Air Traffic Operations in Uncontrolled Aerodromes

Presented by TOC

SUMMARY Commercial and non-commercial flights to/from airfields located in uncontrolled airspace are expanding globally. This paper examines the operational mechanics of Instrument Flight Rules (IFR) departures and arrivals in these environments and reviews the varied regulatory, safety and legal frameworks in place worldwide.

Introduction

1.1. Commercial and non-commercial air traffic operations are traditionally conducted under IFR within controlled airspace, where air traffic control (ATC) provides separation, traffic sequencing, and safety oversight. However, in several States, IFR flights originate from or terminate at aerodromes located in uncontrolled airspace, where no ATC service is provided at the aerodrome. In some cases, no ATC services are provided along part of the associated arrival or departure procedures.

1.2. This development is closely linked to the growth of regional connectivity requirements and the economic model of commercial air transport. These models favour point-to-point services to remote or secondary aerodromes which have reduced infrastructure costs.

1.3. It is in the interest of aircraft operators and customers that flights are operated under air traffic control. ATC provides the necessary separation from obstacles, airplanes, restricted areas and any other element that can be dangerous for the safe conduct of the flight. The absence of ATC at these locations means separation is not assured, with only flight information service (FIS) available in some cases.

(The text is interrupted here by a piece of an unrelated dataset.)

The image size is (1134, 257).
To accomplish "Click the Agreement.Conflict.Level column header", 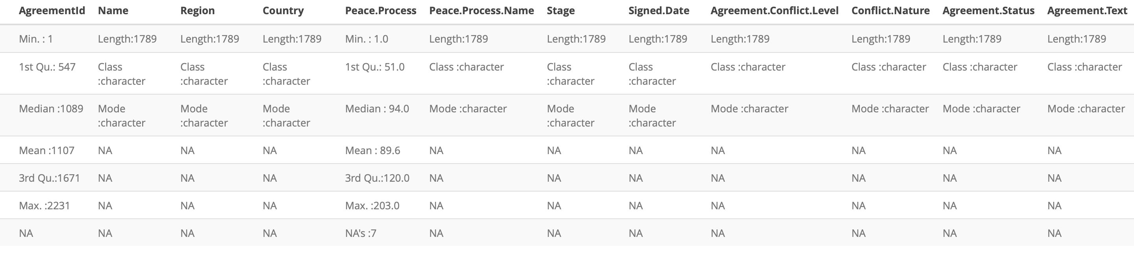I will click(774, 11).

1.4. While FIS may be available, it does not provide separation or issue clearances. As a result, IFR departures and arrivals in uncontrolled airspace rely on a mix of published procedures, pilot actions, procedural coordination, and local arrangements. These procedures and policies vary significantly between States. This variability raises fundamental questions regarding safety assurance, responsibility allocation, and legal accountability.

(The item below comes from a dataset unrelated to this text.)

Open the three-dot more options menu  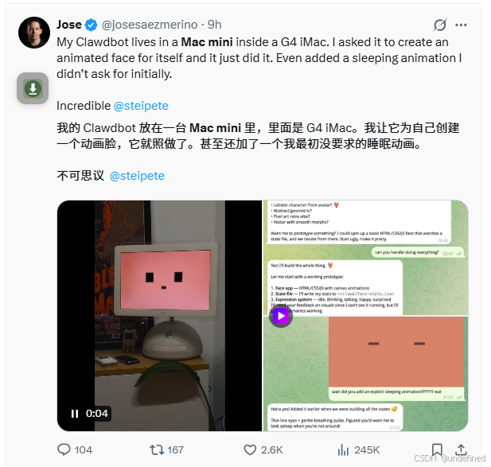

1.5. Given the growth of such operations, particularly for commercial air transport (CAT), there is a clear need to analyse how these operations are conducted and to identify the regulatory gaps that currently exist.

1.6. Bolzano Airport (LIPB), which is in the Italian Alps, will be provided as a case study for considering continued utilisation of the field, as an uncontrolled aerodrome.

Discussion

Characteristics

2.1. Aerodromes located in uncontrolled airspaces are typically characterised by limited facilities and air navigation systems, mainly used by light and ultra-light aircraft, helicopters, search and rescue, police and emergency, flying training schools, aeromodelling, sky diving operations etc. These aerodromes see many of their operations utilising visual flight rules (VFR).

2.2. In some cases, these aerodromes can be used by commercial aviation operating under IFR. These include former military airfields, located in remote or mountainous areas, have been converted to civilian ones for limited commercial use. Historically, operations were constrained by restrictions such as daylight, VFR-only approvals, and/or special authorisations due to lack of navigation aids. The use of some of these aerodromes for commercial operations has been permitted later to grant a minimum connection with the major cities for the transport of people, freight and mail, hospital, and emergency flights.

2.3. Due to advances in aviation technologies and procedure design, it is possible to perform Instrument Approach Procedures (IAPs), even if there are no ground-based based infrastructures such as VOR/DME, TACAN, ILS etc. These aircraft can follow these procedures through an increase in Performance Based Navigation (PBN) equipage.

2.4. The increase in demand for air transport created more interest in companies to operate from these aerodromes. These carriers utilise point-to-point flights and/or allow passengers to commute into larger airports and hubs.

2.5. The use of PBN procedures enables precise flight paths in uncontrolled airspace, but precision does not equate to protection. Without assured separation:

• IFR–IFR and IFR–VFR conflicts are more likely;
• Limited radio and surveillance coverage reduces situational awareness;
• Pilots may incorrectly assume that published instrument procedures are protected from other traffic.

2.6. For arrivals, aircraft are typically cleared by ATC to a defined point, after which the flight continues under IFR in an uncontrolled airspace. FIS, in some places, may provide traffic information, but separation from other IFR or VFR (or VFR to VFR) traffic is not provided at all. FIS can broadcast information and advise about known traffic, but it has no authority or tools to guarantee that approach or departure paths are free of conflicting traffic. VFR traffic may be unaware of instrument procedures or may not be in radio contact.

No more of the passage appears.